▸ **Exercise objective**
Please read the certification below and say which three positions Brett M. Kingstone holds at Super Vision International, Inc.

▸ **Text to read**
· · ·
EXHIBIT 99

CERTIFICATION PURSUANT TO RULE 13A-14 OF THE
SECURITIES EXCHANGE ACT OF 1934, AS ADOPTED PURSUANT
TO SECTION 302 OF THE SARBANES-OXLEY ACT OF 2002

I, Brett M. Kingstone, President, Chief Executive Officer and Chairman of Super Vision International, Inc., certify that:

  1.   I have reviewed this quarterly report on Form 10-QSB of Super Vision International, Inc.;
     
  2.   Based on my knowledge, this quarterly report does not contain any untrue statement of a material fact or omit to state a material fact necessary to make the statements made, in light of the circumstances under which such statements were made, not misleading with respect to the period covered by this quarterly report;
     
  3.   Based on my knowledge, the financial statements, and other financial information included in this quarterly report, fairly present in all material respects the financial condition, results of operations and cash flows of the registrant as of, and for, the periods presented in this quarterly report;
     
  4.   The registrant’s other certifying officers and I are responsible for establishing and maintaining disclosure controls and procedures (as defined in Exchange Act Rules 13a-14 and 15d-14) for the registrant and have:

  a)   designed such disclosure controls and procedures to ensure that material information relating to the registrant, including its consolidated subsidiaries, is made known to us by others within those entities, particularly during the period in which this quarterly report is being prepared;
     
  b)   evaluated the effectiveness of the registrant’s disclosure controls and procedures as of a date within 90 days prior to the filing date of this quarterly report (the “Evaluation Date”); and
     
  c)   presented in this quarterly report our conclusions about the effectiveness of the disclosure controls and procedures based on our evaluation as of the Evaluation Date;

  5.   The registrant’s other certifying officers and I have disclosed, based on our most recent evaluation, to the registrant’s auditors and the audit committee of registrant’s board of directors (or persons performing the equivalent functions):

  a)   all significant deficiencies in the design or operation of internal controls which could adversely affect the registrant’s ability to record, process, summarize and report financial data and have identified for the registrant’s auditors any material weaknesses in internal controls; and
     
  b)   any fraud, whether or not material, that involves management or other employees who have a significant role in the registrant’s internal controls; and

  6.   The registrant’s other certifying officers and I have indicated in this quarterly report whether or not there were significant changes in internal controls or in other factors that could significantly affect internal controls subsequent to the date of our most recent evaluation, including any corrective actions with regard to significant deficiencies and material weaknesses.
· · ·
▸ **Available data**

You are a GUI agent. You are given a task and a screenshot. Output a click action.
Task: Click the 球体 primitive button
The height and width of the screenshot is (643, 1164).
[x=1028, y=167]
· · ·
▸ **Output of the exercise**
President, Chief Executive Officer and Chairman.